Portée de la décision
Cette ordonnance de référé rendue par le tribunal judiciaire de Grasse illustre plusieurs mécanismes classiques de la procédure indemnitaire en matière d’accident de la circulation sous empire de la loi du 5 juillet 1985.
Sur la recevabilité de la demande d’expertise : l’article 145 du code de procédure civile est l’outil procédural permettant à une victime non encore consolidée de faire établir contradictoirement les éléments médicaux qui conditionneront l’évaluation de ses préjudices.
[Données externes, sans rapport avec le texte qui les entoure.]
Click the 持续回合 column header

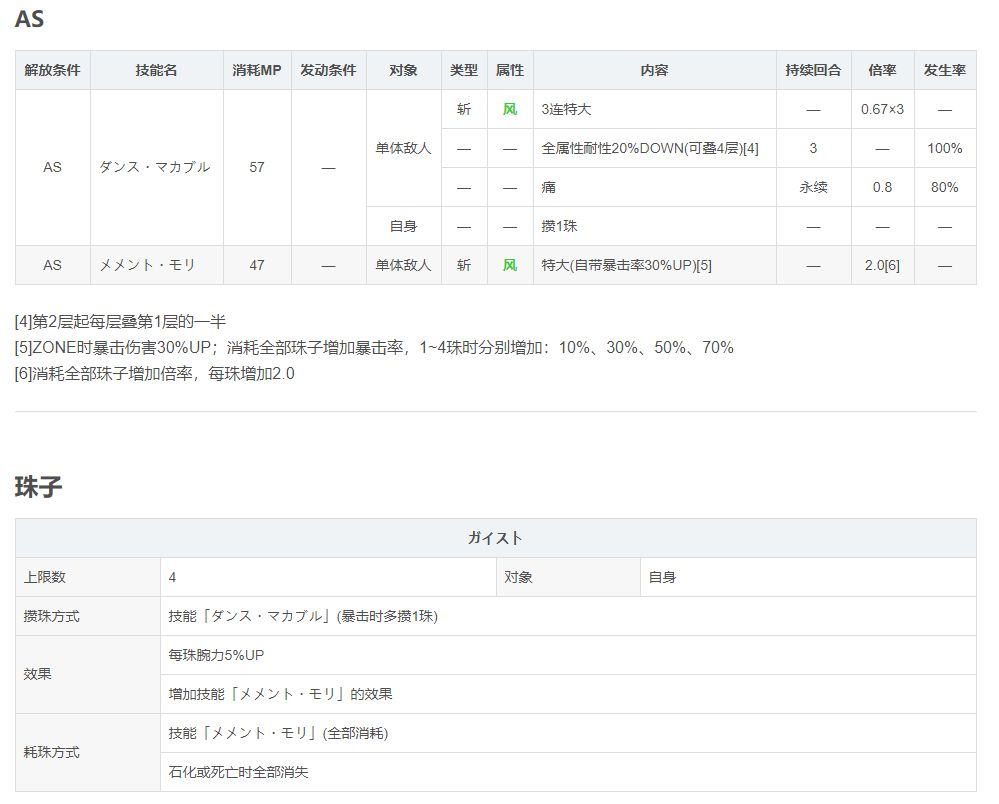point(813,71)
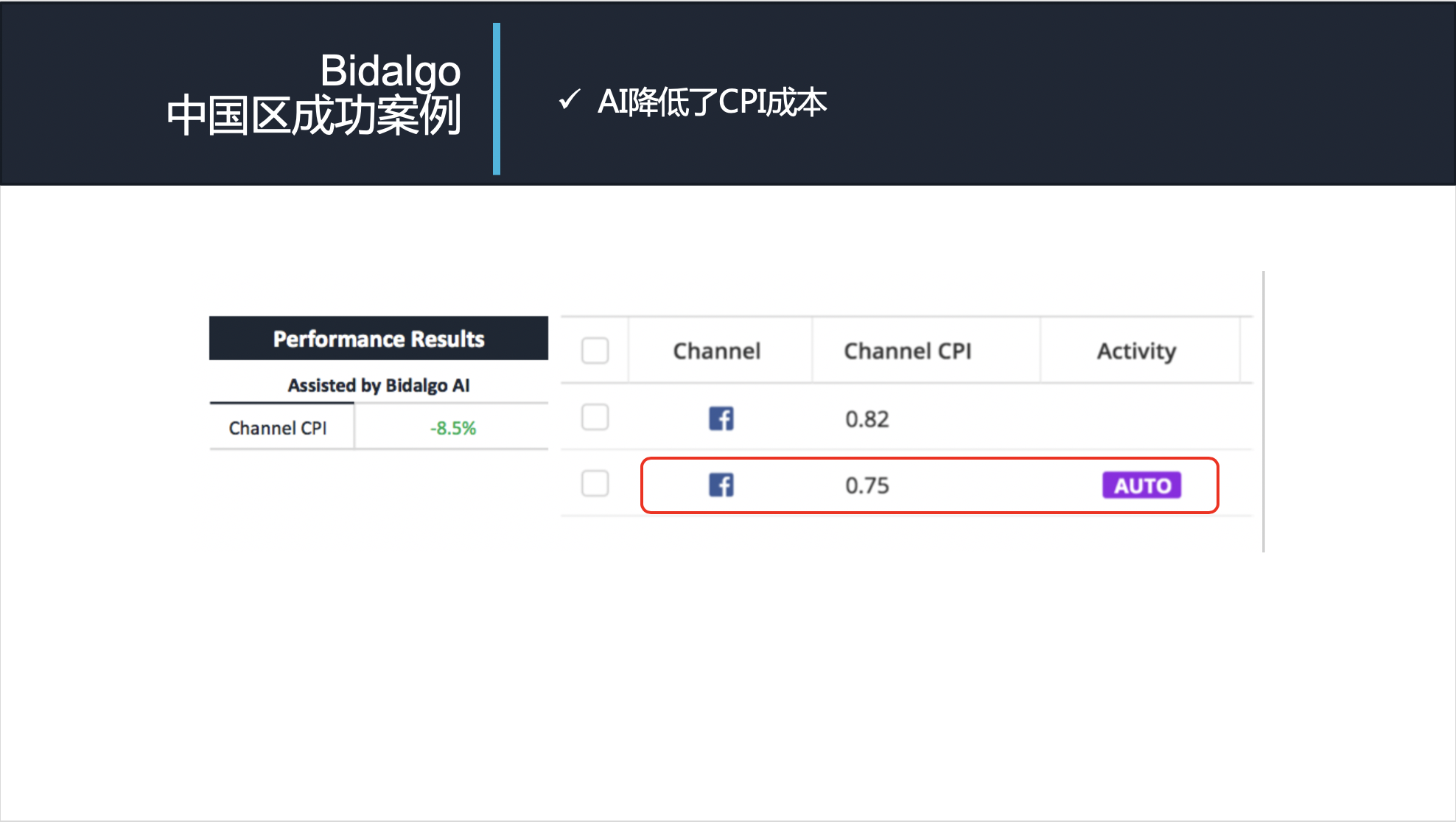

Le tribunal souligne que la persistance du suivi médical au-delà d’un an après l’accident et l’existence d’un état non consolidé constituent un motif légitime suffisant pour ordonner l’expertise avant tout procès au fond.
Sur la mécanique des provisions : la décision illustre la coexistence de deux types de provisions que le juge des référés peut cumuler — la provision indemnitaire sur le préjudice corporel et la provision ad litem pour frais d’instance — lesquelles obéissent à la même condition de non-contestabilité sérieuse mais ont des objets distincts. L’absence d’obligation de démontrer l’impécuniosité pour la provision ad litem est explicitement rappelée par le tribunal.
Sur la prise en compte des provisions amiables antérieures : le tribunal reconnaît l’existence de la provision amiable de 2 700 EUR pour en tenir compte dans la fixation discrétionnaire du montant provisionnel, sans pour autant admettre l’argument selon lequel cette provision rendrait la demande judiciaire sérieusement contestable. La provision amiable ne supprime pas l’obligation ; elle en diminue le reliquat non encore satisfait.
Sur le profil de la victime : le fait que Monsieur [J] exerce une profession manuelle (maçon) et soutienne être dans l’impossibilité de reprendre son activité a conduit le juge à affirmer la nécessité d’une expertise complète couvrant notamment la PGPA, la PGPF et l’incidence professionnelle — postes qui pourront s’avérer substantiels lors du jugement au fond.
Sur les dépens : en rappelant que le juge des référés ne peut pas réserver les dépens mais doit statuer sur leur sort (article 491 CPC tel qu’interprété par la Cour de cassation), l’ordonnance évite un écueil procédural fréquemment relevé en pratique.
L’affaire reviendra devant le juge du fond une fois le rapport d’expertise déposé — dans un délai de six mois, sauf prorogation autorisée —, avec l’intégralité des postes Dintilhac à instruire.